ASSIGNMENT — The word "Given" marks the lines you need; copy each of them from the data.

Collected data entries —
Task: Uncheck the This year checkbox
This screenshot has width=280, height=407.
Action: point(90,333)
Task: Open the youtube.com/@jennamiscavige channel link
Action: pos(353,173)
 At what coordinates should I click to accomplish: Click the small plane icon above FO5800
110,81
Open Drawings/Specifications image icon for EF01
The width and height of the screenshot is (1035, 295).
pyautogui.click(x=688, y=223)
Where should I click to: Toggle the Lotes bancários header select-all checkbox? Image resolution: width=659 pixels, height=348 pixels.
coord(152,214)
* * *
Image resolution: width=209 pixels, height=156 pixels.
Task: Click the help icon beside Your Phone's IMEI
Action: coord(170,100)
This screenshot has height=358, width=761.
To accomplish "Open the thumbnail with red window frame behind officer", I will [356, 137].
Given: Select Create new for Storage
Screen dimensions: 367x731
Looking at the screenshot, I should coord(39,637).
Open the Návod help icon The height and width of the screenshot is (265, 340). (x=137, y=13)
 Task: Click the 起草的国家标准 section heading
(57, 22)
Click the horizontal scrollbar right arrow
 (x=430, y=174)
...
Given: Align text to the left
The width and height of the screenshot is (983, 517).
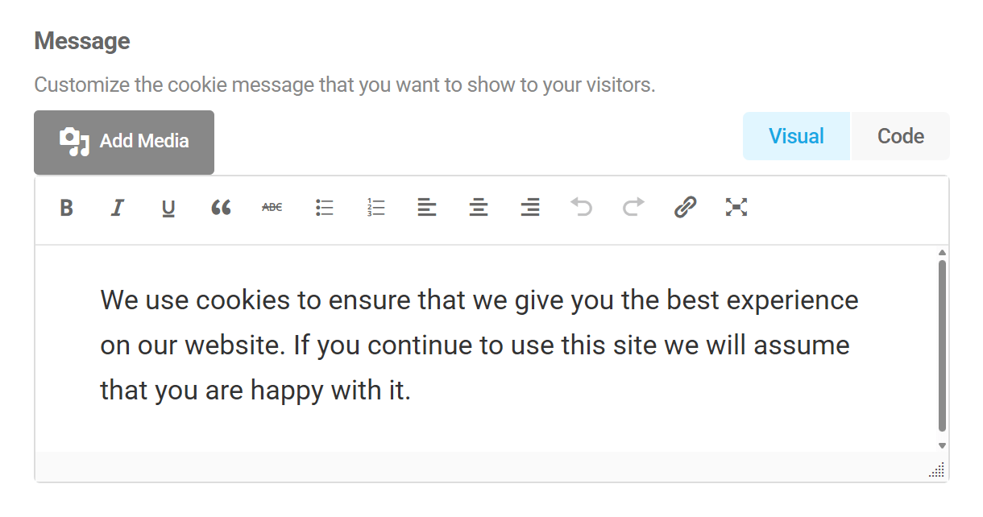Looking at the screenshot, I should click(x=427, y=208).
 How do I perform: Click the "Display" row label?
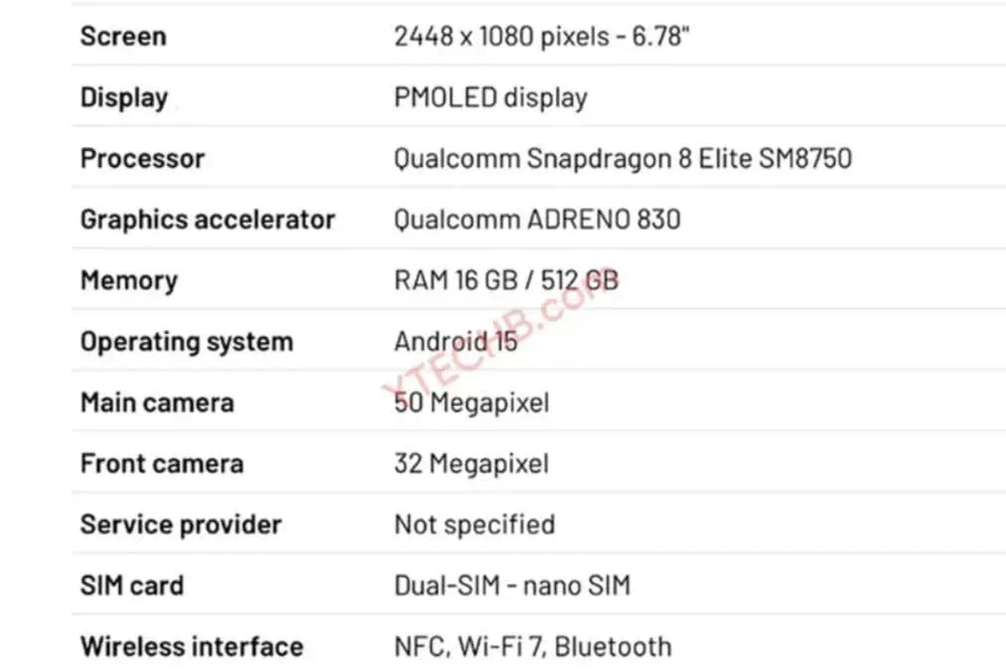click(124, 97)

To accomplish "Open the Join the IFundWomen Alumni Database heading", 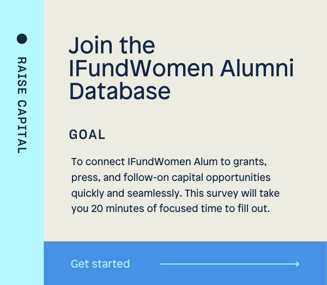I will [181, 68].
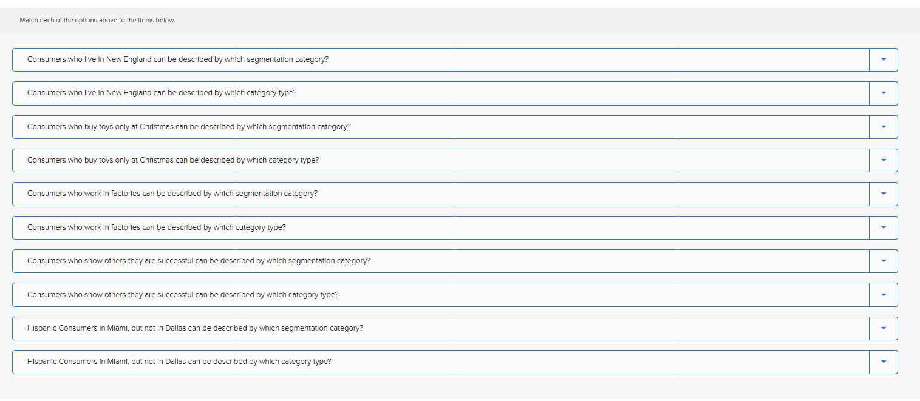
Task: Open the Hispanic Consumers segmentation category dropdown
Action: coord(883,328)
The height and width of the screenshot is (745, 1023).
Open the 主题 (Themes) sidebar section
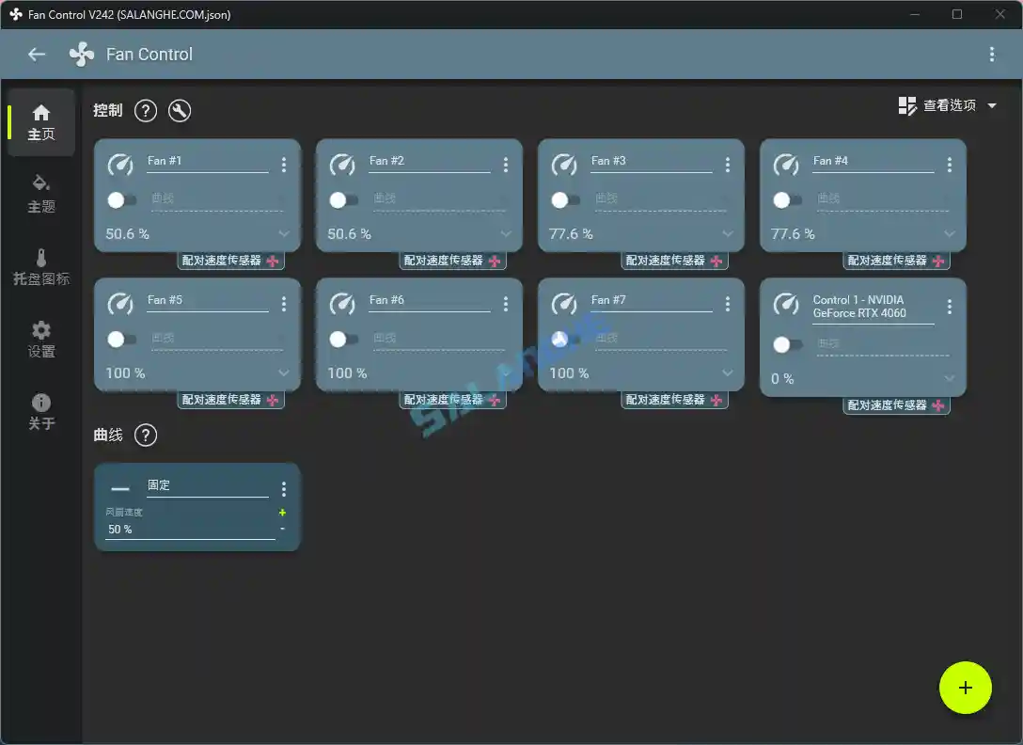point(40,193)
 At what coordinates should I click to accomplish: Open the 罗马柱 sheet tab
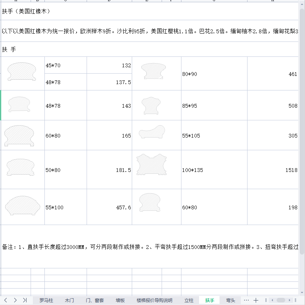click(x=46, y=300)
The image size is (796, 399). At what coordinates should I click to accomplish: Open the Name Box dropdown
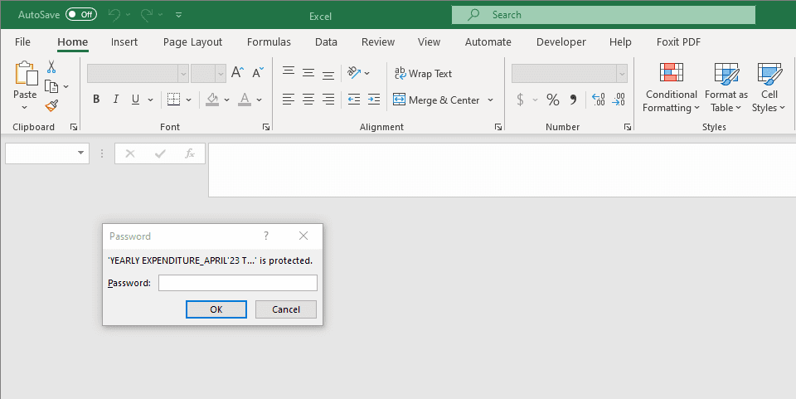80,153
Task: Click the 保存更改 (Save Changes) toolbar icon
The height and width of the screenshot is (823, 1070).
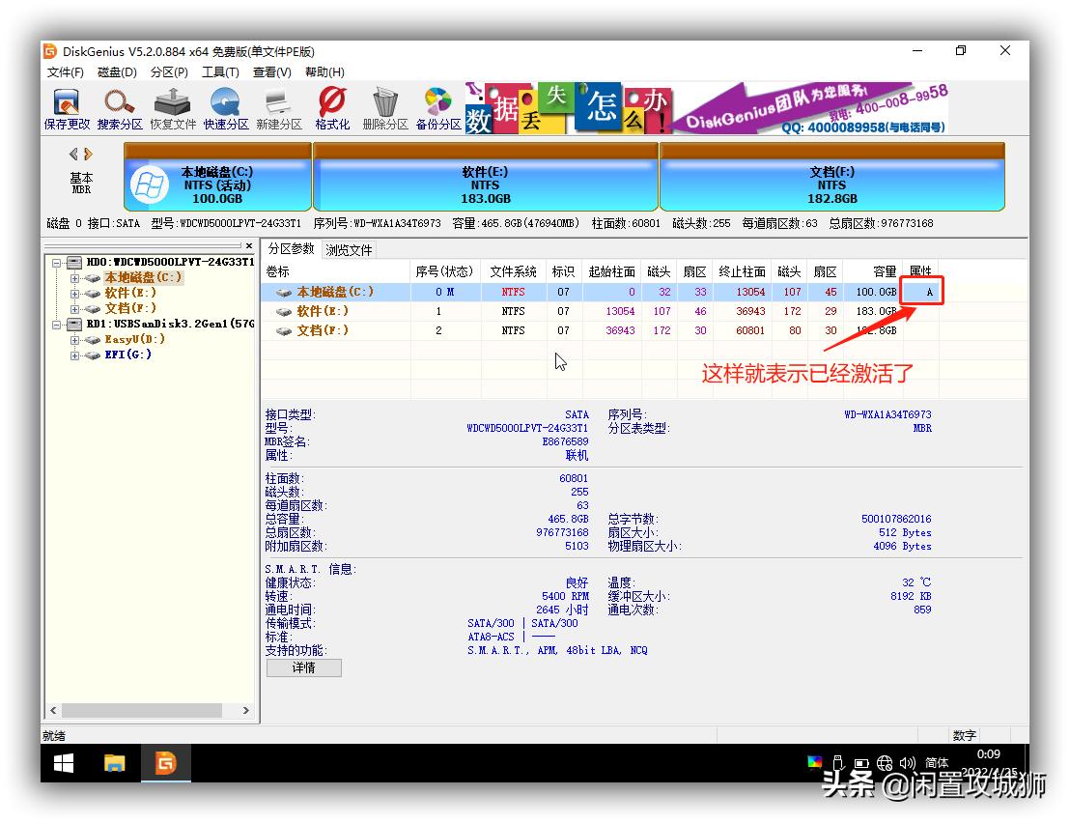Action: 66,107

SOLUTION TO THE EXERCISE —
Given: Select Create new for Storage
Given: Align text to the left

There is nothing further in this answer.